Assignment: Scan the records below, and wherever a line has the word "will", pull it out.
START Material provided
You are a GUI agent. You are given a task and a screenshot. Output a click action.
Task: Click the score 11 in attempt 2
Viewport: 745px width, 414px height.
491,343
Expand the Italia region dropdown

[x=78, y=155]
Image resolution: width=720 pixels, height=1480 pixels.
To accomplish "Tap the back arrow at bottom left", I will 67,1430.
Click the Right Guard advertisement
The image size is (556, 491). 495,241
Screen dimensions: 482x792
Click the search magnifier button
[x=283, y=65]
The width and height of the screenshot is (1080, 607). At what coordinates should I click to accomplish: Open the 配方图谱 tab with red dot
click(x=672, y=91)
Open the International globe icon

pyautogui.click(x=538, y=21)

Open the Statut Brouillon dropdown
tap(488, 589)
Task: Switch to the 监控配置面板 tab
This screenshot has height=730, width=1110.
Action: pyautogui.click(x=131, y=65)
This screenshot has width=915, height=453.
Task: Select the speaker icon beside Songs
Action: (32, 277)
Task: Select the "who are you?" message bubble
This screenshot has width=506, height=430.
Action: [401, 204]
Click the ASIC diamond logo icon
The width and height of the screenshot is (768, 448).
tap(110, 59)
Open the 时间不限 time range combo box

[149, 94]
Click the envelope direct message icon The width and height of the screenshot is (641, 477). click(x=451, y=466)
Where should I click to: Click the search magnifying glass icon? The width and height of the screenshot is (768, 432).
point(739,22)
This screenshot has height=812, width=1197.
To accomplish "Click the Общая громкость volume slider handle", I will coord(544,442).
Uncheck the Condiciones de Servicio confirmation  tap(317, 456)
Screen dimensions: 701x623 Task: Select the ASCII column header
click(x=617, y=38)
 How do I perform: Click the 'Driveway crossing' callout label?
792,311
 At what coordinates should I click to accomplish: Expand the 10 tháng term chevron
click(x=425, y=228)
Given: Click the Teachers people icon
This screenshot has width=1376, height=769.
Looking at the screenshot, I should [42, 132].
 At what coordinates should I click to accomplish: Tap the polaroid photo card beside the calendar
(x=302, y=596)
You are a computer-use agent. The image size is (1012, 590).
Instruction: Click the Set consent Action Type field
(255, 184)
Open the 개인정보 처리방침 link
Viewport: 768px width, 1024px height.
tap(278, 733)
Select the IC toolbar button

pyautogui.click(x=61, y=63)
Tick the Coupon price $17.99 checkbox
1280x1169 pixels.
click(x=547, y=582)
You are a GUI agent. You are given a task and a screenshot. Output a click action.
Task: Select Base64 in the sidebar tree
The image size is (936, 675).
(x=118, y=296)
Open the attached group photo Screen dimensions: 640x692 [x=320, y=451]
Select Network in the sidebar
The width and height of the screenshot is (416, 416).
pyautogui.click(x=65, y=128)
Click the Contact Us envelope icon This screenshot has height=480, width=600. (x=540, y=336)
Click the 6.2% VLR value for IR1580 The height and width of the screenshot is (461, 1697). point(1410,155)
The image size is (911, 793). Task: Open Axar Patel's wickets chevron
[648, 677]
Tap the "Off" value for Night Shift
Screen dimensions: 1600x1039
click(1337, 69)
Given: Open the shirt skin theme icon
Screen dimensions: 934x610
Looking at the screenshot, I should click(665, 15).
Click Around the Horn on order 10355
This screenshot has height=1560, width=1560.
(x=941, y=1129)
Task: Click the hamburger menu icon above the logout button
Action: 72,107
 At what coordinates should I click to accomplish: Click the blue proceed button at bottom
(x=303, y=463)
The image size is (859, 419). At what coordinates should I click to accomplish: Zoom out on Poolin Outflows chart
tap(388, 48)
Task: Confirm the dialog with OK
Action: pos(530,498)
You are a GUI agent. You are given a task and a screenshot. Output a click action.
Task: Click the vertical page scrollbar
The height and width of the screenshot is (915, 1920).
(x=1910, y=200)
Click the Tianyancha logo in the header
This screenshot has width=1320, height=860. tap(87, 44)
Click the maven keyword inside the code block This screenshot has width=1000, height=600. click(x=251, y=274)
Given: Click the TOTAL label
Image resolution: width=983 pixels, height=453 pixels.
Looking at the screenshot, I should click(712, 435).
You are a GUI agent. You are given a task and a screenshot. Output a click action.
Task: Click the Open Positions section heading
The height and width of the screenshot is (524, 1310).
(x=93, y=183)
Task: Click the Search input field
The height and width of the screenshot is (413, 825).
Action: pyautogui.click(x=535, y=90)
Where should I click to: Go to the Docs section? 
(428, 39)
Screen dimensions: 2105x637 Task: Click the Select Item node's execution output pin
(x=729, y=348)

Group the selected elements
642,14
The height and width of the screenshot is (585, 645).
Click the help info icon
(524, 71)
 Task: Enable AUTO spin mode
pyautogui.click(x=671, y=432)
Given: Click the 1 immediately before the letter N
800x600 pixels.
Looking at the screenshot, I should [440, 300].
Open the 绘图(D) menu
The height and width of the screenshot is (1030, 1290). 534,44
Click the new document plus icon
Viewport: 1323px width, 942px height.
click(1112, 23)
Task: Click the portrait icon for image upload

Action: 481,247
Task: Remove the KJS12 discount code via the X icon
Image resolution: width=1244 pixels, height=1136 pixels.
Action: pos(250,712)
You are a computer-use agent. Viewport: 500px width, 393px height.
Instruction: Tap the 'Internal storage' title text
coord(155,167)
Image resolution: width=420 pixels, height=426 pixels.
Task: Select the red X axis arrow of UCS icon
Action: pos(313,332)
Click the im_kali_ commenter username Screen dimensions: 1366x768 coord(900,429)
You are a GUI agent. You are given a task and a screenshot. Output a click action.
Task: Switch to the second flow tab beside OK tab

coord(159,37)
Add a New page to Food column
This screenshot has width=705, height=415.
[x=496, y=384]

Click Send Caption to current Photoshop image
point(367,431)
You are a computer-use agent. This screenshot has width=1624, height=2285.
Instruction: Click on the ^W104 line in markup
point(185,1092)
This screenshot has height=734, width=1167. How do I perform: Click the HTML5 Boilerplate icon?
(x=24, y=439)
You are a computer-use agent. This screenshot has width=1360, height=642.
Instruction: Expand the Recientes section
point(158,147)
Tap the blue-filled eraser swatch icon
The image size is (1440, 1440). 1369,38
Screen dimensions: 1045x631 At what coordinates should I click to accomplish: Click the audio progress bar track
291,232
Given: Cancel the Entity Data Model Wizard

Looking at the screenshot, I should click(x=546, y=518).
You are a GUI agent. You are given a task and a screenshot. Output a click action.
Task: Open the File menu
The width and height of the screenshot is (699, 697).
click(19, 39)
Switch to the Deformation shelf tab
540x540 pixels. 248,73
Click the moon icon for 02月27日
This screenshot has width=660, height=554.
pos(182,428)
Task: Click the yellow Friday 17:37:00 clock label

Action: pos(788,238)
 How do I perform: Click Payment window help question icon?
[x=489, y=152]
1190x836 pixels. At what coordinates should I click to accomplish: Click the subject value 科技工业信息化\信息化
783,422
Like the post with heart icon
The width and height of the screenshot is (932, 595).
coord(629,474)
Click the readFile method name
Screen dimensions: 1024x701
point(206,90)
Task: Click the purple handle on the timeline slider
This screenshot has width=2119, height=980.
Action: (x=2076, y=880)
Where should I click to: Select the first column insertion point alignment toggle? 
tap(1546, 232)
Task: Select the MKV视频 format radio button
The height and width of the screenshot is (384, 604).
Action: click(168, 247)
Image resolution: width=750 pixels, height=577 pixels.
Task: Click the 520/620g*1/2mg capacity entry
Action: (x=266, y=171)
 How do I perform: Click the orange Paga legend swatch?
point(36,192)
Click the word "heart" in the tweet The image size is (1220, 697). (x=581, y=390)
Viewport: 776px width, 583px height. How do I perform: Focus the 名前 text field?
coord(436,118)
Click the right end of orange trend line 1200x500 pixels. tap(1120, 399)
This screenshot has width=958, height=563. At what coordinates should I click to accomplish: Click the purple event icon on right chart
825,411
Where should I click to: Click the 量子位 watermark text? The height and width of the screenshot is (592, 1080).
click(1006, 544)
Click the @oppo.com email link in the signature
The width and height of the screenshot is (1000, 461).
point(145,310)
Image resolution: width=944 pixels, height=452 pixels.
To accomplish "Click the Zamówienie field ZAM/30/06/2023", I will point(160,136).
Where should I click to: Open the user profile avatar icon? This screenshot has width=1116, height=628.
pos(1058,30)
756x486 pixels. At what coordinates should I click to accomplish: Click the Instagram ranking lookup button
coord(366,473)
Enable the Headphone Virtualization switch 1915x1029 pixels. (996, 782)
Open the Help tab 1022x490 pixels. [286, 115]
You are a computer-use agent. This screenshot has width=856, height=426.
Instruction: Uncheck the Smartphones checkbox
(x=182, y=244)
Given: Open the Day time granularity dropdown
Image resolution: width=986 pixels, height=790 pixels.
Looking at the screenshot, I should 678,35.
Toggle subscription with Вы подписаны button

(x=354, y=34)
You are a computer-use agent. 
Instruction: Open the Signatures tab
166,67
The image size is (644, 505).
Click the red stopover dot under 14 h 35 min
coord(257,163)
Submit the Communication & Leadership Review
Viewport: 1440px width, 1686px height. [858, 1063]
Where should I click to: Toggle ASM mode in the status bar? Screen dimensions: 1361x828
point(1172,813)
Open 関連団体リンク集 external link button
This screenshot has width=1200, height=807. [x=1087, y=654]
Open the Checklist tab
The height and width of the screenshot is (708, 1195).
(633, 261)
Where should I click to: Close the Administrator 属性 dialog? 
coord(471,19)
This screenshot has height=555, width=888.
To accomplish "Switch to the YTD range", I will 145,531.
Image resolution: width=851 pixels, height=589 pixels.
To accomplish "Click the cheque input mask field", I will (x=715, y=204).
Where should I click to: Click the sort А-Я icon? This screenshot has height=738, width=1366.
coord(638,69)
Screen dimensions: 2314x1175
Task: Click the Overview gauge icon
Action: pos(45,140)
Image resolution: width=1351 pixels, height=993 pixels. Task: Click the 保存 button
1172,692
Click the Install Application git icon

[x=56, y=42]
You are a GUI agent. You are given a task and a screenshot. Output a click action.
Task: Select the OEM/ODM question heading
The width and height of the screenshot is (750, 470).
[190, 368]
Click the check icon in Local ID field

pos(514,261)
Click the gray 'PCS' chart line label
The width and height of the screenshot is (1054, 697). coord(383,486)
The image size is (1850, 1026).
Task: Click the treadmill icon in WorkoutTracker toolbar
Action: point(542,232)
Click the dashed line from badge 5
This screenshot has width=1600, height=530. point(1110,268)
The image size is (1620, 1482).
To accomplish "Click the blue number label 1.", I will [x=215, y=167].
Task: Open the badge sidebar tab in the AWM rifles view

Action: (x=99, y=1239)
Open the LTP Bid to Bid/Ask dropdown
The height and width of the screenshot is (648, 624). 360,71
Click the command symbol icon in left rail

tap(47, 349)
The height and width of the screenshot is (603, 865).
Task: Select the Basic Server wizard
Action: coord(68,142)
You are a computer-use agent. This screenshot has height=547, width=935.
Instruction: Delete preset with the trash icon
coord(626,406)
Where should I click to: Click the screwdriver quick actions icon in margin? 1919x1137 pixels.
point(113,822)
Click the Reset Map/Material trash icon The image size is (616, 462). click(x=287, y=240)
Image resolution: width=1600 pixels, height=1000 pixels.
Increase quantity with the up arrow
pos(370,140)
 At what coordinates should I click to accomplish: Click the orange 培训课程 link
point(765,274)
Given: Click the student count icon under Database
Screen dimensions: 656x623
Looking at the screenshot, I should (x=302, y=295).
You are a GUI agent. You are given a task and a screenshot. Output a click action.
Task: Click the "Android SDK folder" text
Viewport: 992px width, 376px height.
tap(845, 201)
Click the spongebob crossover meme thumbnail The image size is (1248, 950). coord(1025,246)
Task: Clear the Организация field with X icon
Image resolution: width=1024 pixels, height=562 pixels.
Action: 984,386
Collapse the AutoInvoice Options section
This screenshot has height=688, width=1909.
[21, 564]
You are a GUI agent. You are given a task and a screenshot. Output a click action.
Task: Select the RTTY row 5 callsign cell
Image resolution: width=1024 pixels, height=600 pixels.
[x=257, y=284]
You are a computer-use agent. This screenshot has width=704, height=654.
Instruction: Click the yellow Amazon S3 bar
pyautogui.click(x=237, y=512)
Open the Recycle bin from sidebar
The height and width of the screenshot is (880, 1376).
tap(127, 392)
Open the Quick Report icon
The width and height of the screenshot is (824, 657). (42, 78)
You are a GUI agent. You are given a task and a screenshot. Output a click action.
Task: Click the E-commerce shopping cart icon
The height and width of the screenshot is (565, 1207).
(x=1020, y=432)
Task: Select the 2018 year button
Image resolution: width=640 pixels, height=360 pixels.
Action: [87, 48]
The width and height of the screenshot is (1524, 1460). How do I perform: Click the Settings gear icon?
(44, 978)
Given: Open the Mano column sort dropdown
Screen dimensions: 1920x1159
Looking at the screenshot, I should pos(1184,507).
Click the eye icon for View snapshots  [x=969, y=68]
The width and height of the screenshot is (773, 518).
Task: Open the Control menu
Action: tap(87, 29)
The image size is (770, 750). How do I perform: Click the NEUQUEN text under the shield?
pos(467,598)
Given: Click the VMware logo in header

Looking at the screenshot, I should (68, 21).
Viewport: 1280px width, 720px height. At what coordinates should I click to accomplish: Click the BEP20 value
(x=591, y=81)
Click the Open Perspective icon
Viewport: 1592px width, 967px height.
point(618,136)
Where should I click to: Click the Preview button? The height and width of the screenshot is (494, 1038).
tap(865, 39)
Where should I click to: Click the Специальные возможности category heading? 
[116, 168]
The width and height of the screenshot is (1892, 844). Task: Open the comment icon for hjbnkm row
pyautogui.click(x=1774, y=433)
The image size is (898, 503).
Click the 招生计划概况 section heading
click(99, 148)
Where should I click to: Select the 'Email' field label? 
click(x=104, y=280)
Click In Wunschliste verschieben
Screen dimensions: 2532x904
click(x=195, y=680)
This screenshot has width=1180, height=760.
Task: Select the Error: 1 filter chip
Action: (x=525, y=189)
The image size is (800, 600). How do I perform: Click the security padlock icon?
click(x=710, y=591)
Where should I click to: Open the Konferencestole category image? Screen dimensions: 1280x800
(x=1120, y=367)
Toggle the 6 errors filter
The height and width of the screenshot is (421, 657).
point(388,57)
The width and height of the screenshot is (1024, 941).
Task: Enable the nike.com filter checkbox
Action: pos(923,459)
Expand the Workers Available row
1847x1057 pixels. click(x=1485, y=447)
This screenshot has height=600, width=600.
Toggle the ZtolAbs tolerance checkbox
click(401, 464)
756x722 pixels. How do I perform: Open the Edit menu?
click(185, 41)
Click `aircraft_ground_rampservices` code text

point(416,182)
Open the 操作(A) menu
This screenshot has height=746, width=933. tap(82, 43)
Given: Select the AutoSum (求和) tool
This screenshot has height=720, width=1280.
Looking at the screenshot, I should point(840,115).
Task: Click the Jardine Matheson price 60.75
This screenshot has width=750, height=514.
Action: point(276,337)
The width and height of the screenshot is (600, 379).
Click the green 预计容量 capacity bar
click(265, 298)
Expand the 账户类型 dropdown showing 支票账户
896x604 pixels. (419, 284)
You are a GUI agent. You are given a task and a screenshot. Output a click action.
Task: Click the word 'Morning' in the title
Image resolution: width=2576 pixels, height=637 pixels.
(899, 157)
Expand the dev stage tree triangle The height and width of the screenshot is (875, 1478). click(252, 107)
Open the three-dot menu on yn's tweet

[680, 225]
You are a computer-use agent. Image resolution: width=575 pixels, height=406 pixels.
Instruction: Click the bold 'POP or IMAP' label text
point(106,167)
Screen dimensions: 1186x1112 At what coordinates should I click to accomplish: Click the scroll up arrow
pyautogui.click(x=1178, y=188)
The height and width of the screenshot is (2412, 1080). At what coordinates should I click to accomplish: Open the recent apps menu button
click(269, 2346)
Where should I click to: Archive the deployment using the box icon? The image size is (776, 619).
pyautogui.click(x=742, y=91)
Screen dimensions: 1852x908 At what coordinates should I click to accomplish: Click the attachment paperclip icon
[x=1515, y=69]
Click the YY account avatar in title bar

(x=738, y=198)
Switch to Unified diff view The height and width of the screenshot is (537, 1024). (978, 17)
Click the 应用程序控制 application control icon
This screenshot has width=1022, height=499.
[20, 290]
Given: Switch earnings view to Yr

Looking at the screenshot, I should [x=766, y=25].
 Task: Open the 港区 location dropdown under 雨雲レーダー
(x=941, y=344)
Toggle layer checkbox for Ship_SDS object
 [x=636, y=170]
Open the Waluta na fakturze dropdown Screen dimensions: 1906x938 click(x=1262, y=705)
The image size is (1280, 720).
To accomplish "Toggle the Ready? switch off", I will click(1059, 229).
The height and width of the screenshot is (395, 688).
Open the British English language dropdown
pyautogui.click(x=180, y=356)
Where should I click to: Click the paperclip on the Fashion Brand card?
END Material provided
Exercise solution:
To accomplish "Tap the back arrow at bottom left", I will 67,1430.
To accomplish "Click the Общая громкость volume slider handle", I will coord(544,442).
To accomplish "Click the Zamówienie field ZAM/30/06/2023", I will point(160,136).
To accomplish "Switch to the YTD range", I will 145,531.
To accomplish "Click the cheque input mask field", I will (x=715, y=204).
To accomplish "Click the blue number label 1.", I will [x=215, y=167].
To accomplish "Toggle the Ready? switch off", I will click(1059, 229).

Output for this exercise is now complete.